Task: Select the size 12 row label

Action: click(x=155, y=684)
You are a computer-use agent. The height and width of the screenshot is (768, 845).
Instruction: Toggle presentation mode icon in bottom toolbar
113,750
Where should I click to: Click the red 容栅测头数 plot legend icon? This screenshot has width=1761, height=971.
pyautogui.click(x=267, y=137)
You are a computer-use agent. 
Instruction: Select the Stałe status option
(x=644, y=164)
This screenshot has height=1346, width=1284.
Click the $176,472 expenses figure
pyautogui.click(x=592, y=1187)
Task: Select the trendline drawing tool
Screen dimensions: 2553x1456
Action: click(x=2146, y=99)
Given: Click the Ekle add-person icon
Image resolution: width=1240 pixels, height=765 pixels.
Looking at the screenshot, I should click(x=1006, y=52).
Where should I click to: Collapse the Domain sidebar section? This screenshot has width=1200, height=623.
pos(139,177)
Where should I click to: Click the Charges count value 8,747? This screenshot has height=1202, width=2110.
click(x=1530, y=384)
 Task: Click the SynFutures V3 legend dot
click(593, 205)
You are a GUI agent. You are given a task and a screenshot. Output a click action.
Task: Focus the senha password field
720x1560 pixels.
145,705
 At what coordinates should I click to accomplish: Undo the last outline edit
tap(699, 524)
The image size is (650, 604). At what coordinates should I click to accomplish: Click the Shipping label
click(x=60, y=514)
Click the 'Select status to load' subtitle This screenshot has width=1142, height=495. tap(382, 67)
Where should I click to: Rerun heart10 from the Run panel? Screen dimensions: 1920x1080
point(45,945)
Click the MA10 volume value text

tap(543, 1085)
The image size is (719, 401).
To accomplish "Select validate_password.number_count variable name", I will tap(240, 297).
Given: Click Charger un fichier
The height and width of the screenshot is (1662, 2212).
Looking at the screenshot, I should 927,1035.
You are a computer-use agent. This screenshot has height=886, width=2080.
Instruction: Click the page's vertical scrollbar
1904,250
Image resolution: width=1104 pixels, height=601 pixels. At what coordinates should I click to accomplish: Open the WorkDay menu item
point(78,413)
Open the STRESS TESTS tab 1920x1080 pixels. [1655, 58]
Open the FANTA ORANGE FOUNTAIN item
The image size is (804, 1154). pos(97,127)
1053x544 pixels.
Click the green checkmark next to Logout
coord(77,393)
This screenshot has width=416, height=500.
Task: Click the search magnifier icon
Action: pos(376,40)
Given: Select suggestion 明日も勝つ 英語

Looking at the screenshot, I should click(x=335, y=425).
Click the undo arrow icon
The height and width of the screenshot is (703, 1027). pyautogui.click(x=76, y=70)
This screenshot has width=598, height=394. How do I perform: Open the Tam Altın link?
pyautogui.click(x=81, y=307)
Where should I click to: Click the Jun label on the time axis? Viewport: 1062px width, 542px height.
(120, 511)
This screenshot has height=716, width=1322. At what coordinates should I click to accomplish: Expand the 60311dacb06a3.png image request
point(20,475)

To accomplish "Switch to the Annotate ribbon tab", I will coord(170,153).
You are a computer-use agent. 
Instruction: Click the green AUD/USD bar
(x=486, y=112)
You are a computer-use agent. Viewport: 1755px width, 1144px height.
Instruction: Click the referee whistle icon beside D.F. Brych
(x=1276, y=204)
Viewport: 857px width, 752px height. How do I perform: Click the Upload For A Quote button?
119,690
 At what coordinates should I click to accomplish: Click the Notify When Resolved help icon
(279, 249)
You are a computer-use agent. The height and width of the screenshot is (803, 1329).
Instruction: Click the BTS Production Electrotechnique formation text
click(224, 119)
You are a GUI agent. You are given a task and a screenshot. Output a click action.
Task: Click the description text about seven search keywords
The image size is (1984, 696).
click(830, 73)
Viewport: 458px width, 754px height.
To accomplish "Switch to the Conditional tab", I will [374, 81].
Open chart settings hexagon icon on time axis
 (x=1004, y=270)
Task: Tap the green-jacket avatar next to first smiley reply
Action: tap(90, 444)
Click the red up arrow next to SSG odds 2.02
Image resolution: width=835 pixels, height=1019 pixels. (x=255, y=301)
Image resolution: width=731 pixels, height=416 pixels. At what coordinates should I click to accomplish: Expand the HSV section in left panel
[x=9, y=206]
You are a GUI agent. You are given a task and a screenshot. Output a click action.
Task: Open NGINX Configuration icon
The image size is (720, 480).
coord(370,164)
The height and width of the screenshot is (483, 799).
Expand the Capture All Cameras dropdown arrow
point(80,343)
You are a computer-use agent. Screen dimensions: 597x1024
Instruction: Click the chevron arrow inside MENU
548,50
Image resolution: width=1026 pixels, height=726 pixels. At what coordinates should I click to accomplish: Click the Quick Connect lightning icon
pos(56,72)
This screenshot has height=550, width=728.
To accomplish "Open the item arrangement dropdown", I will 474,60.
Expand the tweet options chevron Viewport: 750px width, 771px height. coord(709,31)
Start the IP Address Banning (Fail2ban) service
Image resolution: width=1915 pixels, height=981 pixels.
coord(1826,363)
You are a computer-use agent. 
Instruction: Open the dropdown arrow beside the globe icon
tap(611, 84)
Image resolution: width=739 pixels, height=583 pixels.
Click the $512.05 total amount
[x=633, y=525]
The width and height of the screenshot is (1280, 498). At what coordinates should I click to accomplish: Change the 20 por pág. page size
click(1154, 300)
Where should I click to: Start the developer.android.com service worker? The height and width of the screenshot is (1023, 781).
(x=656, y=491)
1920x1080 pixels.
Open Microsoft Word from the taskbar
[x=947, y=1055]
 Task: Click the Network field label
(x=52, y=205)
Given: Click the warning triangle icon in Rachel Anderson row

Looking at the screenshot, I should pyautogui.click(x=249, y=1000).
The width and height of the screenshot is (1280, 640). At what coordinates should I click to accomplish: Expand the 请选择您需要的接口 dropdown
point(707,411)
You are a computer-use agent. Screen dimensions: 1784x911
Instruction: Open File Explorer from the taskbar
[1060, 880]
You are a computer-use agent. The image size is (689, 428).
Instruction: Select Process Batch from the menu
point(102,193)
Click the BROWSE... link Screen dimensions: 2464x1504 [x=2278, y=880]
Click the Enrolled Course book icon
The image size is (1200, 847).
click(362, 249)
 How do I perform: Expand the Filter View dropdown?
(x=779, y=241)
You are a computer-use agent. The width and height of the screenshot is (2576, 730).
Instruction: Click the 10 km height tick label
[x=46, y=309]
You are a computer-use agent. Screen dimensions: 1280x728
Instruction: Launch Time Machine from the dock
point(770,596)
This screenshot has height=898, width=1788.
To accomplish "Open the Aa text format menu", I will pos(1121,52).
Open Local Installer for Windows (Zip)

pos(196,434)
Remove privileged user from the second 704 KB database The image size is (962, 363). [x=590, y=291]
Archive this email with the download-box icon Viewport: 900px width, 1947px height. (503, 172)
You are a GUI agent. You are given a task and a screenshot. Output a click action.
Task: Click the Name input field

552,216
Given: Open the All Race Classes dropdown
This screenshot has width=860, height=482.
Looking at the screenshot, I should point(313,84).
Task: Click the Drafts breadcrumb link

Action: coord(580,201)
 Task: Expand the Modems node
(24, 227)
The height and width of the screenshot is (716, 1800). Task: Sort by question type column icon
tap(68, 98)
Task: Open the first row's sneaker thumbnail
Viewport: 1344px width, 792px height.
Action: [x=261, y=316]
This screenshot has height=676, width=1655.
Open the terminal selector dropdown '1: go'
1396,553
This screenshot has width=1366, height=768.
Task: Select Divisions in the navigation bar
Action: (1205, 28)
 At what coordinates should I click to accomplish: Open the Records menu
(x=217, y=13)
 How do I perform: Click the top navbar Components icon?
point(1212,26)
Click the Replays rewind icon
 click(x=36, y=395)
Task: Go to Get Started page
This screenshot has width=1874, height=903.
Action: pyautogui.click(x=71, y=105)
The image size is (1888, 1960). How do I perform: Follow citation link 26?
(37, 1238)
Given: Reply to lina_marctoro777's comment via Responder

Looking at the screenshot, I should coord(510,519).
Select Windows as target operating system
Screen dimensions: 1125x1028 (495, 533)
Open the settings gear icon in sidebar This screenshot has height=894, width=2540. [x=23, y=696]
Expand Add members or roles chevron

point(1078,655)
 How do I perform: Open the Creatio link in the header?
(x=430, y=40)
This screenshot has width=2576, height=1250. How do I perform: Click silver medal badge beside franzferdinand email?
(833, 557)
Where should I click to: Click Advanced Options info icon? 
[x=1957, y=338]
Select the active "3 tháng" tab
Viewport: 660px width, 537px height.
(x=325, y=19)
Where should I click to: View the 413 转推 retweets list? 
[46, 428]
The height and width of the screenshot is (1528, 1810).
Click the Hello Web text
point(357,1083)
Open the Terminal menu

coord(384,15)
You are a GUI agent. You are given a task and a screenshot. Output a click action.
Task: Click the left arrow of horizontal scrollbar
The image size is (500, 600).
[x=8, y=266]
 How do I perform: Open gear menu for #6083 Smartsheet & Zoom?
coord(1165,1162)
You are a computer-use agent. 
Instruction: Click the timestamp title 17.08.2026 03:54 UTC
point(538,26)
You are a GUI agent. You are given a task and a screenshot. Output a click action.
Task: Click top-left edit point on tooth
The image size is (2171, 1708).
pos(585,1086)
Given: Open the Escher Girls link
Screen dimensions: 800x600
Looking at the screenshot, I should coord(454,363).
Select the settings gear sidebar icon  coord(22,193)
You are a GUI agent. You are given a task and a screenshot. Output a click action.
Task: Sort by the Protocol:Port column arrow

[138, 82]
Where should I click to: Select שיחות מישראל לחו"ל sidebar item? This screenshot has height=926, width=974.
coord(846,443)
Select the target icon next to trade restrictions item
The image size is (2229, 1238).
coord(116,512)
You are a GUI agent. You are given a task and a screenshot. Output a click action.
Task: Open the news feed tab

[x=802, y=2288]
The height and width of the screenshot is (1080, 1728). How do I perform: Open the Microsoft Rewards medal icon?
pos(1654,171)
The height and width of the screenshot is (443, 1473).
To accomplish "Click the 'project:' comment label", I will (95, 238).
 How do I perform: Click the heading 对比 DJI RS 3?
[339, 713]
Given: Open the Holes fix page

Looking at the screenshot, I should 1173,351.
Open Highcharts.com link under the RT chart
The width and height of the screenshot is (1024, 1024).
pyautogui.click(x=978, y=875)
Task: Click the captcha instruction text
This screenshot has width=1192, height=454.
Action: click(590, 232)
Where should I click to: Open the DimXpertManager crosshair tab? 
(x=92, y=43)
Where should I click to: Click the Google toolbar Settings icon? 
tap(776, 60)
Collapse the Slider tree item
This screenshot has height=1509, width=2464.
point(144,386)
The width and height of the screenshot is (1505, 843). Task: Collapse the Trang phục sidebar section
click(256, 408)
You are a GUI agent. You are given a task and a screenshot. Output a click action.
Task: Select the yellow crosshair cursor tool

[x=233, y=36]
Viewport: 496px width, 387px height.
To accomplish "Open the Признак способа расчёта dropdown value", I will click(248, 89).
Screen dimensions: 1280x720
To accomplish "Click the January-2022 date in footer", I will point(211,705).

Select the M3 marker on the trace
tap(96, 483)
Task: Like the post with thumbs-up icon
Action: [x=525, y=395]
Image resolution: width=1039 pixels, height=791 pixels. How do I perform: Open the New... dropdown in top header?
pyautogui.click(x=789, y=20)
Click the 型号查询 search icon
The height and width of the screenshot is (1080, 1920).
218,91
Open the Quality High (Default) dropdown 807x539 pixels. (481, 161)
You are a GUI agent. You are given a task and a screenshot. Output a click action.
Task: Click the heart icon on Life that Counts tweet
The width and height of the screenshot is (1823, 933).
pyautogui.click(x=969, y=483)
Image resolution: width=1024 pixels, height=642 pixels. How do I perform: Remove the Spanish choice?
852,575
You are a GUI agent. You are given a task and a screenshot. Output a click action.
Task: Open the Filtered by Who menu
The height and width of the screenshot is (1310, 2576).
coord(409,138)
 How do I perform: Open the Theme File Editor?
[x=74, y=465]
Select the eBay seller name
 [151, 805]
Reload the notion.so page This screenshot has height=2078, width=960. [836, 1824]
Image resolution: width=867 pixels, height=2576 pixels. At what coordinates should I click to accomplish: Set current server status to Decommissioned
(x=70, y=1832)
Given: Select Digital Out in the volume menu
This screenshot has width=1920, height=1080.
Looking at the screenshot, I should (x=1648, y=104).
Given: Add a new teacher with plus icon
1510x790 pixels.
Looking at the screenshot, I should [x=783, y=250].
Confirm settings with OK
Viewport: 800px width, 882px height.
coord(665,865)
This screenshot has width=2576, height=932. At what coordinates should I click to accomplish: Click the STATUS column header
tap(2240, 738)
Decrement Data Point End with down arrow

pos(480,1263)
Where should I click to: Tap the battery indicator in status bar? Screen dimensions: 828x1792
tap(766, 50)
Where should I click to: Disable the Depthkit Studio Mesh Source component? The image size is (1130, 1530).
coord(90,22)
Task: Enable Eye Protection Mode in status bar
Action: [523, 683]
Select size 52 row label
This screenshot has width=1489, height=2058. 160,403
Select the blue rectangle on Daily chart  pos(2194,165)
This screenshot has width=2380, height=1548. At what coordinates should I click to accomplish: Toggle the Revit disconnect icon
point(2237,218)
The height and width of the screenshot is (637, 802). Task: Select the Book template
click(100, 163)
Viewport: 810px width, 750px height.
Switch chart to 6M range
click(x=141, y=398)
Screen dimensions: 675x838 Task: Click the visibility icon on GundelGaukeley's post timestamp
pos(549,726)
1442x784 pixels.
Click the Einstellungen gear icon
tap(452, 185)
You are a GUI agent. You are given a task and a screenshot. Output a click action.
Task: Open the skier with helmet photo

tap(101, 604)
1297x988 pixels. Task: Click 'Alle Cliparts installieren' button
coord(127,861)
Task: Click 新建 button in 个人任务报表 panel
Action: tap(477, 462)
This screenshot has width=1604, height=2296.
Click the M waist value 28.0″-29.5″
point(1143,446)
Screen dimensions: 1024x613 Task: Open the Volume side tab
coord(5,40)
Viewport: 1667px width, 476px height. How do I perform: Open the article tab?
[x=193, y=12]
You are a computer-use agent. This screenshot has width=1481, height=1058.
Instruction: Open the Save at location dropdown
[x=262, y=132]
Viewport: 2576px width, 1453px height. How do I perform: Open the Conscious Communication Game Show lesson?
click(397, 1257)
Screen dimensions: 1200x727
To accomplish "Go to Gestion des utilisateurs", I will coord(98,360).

────────────────

# CONSIGNA:
Transcribe sin cambios todo lo que va desde la línea que contiene "Viewport: 1667px width, 476px" hasta el final de los registros, con ambos extremos incluidos.

# RESULTADO DEL EJERCICIO:
Viewport: 1667px width, 476px height. How do I perform: Open the article tab?
[x=193, y=12]
You are a computer-use agent. This screenshot has width=1481, height=1058.
Instruction: Open the Save at location dropdown
[x=262, y=132]
Viewport: 2576px width, 1453px height. How do I perform: Open the Conscious Communication Game Show lesson?
click(397, 1257)
Screen dimensions: 1200x727
To accomplish "Go to Gestion des utilisateurs", I will coord(98,360).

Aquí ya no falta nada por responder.